TEXT EXTRACT:
════════════════════

The two basic historical problems of the New Testament are ancient cousins, first cousins to our two fundamental issues, the two existential battles in your salvation today.

The first historical problem behind our 27 books, and pre- eminently embedded in John, is the movement away from Judaism. How did a religious movement, founded by a Jew, born in Judea, embraced by 12 and 500 within Judaism, expanded by a Jewish Christian missionary become, within 100 years, entirely Greek? The books of the New Testament record in excruciating detail the development of this second identity, this coming of age, that came with the separation from mother religion.

The second historical problem underneath the Newer Testament is disappointment, the despair that gradually accompanied the delay, finally the cancellation, of Christ’s return, the delay of the parousia. Jesus was an apocalyptic prophet. Paul expected to be alive to see the advent of Christ. Gradually, though, the church confessed disappointment in its greatest immediate hope, the sudden cataclysm of the end.

Two problems, historical and fascinating, create our New Testament: the separation from Judaism and the delay of the parousia. In the fourth Gospel the two come together with great ferocity. What makes this matter so urgent for us is that these very two existential dilemmas—one of identity and one of imagination—are before every generation, including and especially our own.

════════════════════

MATERIAL:
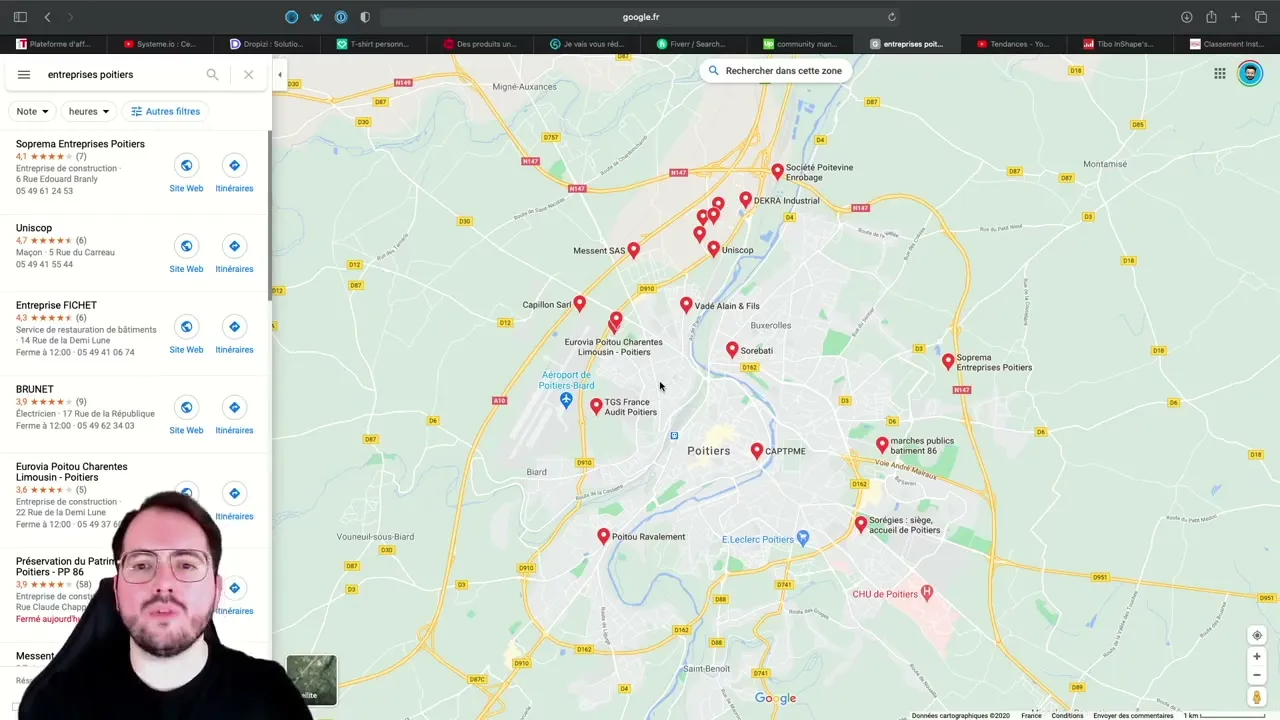Zoom in on the map
This screenshot has width=1280, height=720.
tap(1257, 657)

════════════════════

TASK GOAL: In the New Testament passage, condense the paragraph that begins "The second historical problem underneath the Newer Testament" into two sentences that keep its main facts. Use only the New Testament passage, not the data.

RESULT: The second problem underlying the New Testament is disappointment, the despair that grew as Christ's return, the parousia, was delayed and finally canceled. Though Jesus was an apocalyptic prophet and Paul expected to live to see Christ's advent, the church gradually admitted disappointment in its greatest immediate hope, the sudden cataclysm of the end.